Gracias a la diáspora judía, los miembros exiliados del pueblo se habían esforzado por mantener la cultura y religión colectivamente con los demás judíos del lugar donde habían ido a parar. De esa manera, su identidad no se diluía.
Un lazo sostenido desde la idea de, algún día, regresar a esa Tierra Prometida que Dios había ofertado a Abraham, para vivir como un pueblo unido.
Al ser exiliados y no bienvenidos ni siquiera contándose de a millones en todo Europa, los judíos estaban acostumbrados al maltrato. En Alemania recibieron los mismos derechos que los alemanes recién en 1871.
Según mi abuelo, la gran mayoría de la comunidad judía alemana eran trabajadores y comunistas o socialdemócratas. Por eso el nazismo quería matarlos. También por judíos —“envidia de etnia”, reía mi abuelo—, pero no les molestaban los judíos colaboracionistas.
Entre migas de maztá y knishes —sus favoritos—, él siempre decía que los judíos se habían destacado gracias a tener encima siempre la zanahoria de la Tierra Prometida, que les incentivaba el esfuerzo individual en su sentimiento colectivo.

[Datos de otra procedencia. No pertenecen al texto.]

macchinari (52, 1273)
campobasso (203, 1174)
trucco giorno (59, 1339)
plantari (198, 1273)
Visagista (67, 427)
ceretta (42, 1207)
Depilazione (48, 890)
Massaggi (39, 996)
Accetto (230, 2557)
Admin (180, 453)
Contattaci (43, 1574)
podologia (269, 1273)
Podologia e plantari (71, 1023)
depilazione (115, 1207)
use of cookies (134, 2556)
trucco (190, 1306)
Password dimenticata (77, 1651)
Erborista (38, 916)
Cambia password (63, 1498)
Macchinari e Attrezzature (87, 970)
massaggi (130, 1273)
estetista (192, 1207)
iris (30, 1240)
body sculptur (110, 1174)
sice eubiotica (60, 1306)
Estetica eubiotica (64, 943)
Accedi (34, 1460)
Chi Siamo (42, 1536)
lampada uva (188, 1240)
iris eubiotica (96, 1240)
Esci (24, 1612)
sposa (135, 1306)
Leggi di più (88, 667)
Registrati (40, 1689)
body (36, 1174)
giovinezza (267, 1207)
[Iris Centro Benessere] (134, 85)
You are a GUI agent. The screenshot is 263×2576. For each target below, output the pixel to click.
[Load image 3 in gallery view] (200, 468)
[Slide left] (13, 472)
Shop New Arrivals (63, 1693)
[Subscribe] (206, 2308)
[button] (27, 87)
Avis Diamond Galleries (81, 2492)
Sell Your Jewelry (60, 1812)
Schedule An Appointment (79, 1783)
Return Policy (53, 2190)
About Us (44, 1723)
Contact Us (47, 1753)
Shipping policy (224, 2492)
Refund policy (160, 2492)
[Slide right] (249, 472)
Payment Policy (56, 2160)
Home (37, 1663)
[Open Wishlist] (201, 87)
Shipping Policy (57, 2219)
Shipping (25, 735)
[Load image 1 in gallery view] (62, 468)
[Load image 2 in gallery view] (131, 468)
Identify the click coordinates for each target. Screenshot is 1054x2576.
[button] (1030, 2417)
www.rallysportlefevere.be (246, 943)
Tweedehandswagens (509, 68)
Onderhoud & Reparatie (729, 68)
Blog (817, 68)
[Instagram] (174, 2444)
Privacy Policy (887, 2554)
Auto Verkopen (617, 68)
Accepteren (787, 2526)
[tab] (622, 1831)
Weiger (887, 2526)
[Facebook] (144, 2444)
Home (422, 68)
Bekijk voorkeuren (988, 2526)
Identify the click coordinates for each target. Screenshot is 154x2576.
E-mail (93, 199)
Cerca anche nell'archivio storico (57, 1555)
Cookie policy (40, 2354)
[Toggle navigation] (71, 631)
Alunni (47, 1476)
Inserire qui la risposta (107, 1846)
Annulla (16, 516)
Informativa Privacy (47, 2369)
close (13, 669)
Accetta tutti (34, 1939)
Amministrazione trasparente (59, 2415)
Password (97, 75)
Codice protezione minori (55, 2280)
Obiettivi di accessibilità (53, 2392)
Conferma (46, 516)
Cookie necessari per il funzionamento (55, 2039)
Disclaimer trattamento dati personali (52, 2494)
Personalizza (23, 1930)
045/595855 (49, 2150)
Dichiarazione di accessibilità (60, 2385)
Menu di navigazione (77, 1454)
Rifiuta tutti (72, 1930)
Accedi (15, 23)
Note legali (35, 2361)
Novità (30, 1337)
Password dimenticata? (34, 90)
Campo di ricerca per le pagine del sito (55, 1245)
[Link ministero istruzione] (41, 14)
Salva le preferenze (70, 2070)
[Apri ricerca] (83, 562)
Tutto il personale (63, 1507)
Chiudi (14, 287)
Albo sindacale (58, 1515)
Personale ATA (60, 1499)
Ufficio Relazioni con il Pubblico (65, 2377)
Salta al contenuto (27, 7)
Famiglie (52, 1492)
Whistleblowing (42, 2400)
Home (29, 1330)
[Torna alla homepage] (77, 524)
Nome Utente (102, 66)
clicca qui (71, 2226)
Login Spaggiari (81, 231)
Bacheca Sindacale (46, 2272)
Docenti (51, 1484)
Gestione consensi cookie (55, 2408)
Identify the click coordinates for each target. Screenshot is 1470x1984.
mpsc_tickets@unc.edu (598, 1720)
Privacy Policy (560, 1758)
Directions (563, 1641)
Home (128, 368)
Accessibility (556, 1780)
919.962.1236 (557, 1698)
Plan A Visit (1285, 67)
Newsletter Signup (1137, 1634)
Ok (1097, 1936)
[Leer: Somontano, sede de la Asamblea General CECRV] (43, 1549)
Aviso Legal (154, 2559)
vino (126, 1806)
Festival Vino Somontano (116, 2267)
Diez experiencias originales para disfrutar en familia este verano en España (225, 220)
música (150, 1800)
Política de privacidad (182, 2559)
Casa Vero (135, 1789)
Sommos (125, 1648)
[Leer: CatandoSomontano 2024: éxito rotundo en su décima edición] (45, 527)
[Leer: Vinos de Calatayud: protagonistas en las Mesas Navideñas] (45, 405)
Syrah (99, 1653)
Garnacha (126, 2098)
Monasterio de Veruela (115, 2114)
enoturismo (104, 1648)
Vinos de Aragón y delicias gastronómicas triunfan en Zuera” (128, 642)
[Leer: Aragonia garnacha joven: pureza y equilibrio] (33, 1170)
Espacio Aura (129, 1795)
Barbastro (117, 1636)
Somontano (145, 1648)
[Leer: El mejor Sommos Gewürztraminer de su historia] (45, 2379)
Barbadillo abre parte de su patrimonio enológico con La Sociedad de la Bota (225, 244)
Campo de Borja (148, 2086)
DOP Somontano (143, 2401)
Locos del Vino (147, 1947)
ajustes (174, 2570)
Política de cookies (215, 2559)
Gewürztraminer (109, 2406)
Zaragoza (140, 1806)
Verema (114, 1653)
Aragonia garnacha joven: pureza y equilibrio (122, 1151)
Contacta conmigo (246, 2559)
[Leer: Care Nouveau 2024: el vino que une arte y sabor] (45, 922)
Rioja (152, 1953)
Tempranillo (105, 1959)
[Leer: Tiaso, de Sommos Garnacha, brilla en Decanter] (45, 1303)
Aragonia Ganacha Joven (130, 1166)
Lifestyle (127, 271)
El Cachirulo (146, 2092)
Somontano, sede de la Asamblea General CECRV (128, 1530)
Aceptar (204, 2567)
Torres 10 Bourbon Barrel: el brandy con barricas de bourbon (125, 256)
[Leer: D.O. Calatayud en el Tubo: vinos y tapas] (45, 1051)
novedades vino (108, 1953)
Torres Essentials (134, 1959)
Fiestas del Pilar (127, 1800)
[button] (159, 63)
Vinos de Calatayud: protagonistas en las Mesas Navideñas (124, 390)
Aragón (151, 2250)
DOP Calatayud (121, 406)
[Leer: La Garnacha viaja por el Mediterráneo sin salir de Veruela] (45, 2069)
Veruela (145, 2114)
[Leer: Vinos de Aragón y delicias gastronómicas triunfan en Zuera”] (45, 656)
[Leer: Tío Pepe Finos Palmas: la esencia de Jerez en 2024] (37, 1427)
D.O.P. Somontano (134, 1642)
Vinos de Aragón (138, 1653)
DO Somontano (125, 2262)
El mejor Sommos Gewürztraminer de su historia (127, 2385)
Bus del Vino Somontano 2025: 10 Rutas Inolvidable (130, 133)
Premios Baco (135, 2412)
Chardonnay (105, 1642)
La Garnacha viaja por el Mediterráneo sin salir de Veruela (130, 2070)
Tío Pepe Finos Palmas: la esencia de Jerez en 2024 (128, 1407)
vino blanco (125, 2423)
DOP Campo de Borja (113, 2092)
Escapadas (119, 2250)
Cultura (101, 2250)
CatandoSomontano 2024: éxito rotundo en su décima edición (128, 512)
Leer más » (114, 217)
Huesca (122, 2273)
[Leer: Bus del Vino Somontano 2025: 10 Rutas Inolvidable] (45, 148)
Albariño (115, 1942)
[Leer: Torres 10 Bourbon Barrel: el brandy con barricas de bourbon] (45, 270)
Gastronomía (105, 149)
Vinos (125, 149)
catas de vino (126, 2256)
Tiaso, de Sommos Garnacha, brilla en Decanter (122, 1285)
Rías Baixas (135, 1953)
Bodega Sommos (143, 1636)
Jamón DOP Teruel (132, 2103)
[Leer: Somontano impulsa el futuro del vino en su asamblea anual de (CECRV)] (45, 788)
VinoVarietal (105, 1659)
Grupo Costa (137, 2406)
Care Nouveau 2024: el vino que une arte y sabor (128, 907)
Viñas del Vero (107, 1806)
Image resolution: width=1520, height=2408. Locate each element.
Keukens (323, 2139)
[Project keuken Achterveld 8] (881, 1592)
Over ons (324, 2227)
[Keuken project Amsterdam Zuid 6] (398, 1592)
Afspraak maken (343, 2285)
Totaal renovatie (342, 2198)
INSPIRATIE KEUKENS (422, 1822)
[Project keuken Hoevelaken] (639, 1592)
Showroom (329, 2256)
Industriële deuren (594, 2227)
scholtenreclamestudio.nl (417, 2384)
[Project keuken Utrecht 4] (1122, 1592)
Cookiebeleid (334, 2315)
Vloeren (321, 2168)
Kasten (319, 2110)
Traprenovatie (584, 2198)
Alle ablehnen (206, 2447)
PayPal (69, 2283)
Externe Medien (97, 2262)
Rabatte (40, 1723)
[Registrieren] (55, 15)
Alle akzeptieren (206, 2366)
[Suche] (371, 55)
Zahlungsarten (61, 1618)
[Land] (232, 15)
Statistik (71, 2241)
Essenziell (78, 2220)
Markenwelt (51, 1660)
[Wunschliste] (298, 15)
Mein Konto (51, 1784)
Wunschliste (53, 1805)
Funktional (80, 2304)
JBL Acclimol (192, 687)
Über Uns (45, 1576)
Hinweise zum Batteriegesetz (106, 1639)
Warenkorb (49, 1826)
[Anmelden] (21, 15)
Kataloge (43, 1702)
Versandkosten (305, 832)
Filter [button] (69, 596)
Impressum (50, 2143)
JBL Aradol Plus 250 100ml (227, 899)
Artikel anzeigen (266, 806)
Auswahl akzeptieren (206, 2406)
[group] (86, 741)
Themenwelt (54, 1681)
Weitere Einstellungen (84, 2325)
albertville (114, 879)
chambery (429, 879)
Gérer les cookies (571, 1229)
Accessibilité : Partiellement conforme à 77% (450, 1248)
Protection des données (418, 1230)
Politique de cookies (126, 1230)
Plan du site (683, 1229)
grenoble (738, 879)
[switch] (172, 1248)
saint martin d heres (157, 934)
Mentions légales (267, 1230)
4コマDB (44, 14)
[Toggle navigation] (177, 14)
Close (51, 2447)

De esa opresión desarraigada, sostenía Franz, habían salido figuras tan relevantes como Einstein, Bohr, Marx, Freud, Benjamin, Kafka y tantos otros —“hasta Jesucristo”—.
—Ahora que limpiaron a casi todos los buenos, los judíos que quedan son los funcionales, los colaboracionistas —dijo uno de sus últimos Rosh Hashaná, ya viejo.
Nosotros nos reímos.
—Apareció Israel como anexo de Estados Unidos y la unidad judía con fines nobles se transformó en una contratación masiva para el capitalismo. Casi todo un pueblo esparcido por el mundo, comprado por un terreno más chico que Tierra del Fuego.
Se secó las lágrimas y nunca más habló más de su pueblo.
Franz murió hace muchos años. Siempre quiso que me sintiera tan judío como él, pero no lo logró. Tanto tiempo más tarde, viendo lo que pasa en aquel lejano pedacito de tierra, no me queda otra opción que darle la razón, y agradecer que ya no esté vivo.